White hats, who work for security companies or as freelancers, are responsible for bug hunting. They identify vulnerabilities, report them to developers, and receive compensation. Nikkei Asia further reported that developers issue patches and request users to install them to enhance security. In September 2021, concerns emerged in Europe and the US about the exploitation of vulnerabilities before patches could be deployed.
Later that year, Chinese media reported that the Ministry of Information and Technology had suspended Alibaba Group Holding’s cloud computing operations from participating in a cybersecurity partnership for six months due to a failure to report issues. In collaboration with cybersecurity firm Trend Micro, Nikkei Asia collected data on 222 software vulnerabilities identified by the US government and others as being exploited by hacker groups believed to be linked to the Chinese government. These groups are suspected of using these vulnerabilities to infiltrate networks.
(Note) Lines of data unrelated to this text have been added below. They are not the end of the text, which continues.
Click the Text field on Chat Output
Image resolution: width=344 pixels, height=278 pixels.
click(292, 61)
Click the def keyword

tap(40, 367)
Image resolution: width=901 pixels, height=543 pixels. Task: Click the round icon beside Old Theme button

Katsuyuki Okamoto, a cybersecurity expert at Trend Micro, told Nikkei Asia, “In the past, the main method of cyberattack was phishing, involving tricking victims into downloading malware via email. Now, vulnerability attacks are mainstream.” A search on OTX (Open Threat Exchange), a collaborative platform developed by AlienVault (now part of AT&T Cybersecurity) for sharing and accessing threat intelligence, found a total of 1,047 attacks exploiting these vulnerabilities.
Chinese white hats, known for their bug-hunting skills, are highly regarded worldwide. In 2021, when the vulnerability reporting obligation was introduced, there were 16 reported cases. This number surged to 267 in 2022 and nearly doubled again to 502 in 2023. The current year is following a similar trend, with 242 cases reported in the first half.
Taiwan-based cybersecurity firm TeamT5, which examined the leaked files, reports that i-Soon has employed numerous self-identified white hat hackers. However, a significant portion of their work has been commissioned by Chinese state security.